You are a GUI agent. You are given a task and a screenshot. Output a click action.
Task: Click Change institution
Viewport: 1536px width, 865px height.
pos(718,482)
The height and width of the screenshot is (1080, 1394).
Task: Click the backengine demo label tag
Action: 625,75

-- Exercise goal --
Rewrite all the entries above, replacing "Change institution" with "Switch institution" and leaving everything else unchanged.

-- Answer below --
You are a GUI agent. You are given a task and a screenshot. Output a click action.
Task: Click Switch institution
Viewport: 1536px width, 865px height.
pos(718,482)
The height and width of the screenshot is (1080, 1394).
Task: Click the backengine demo label tag
Action: 625,75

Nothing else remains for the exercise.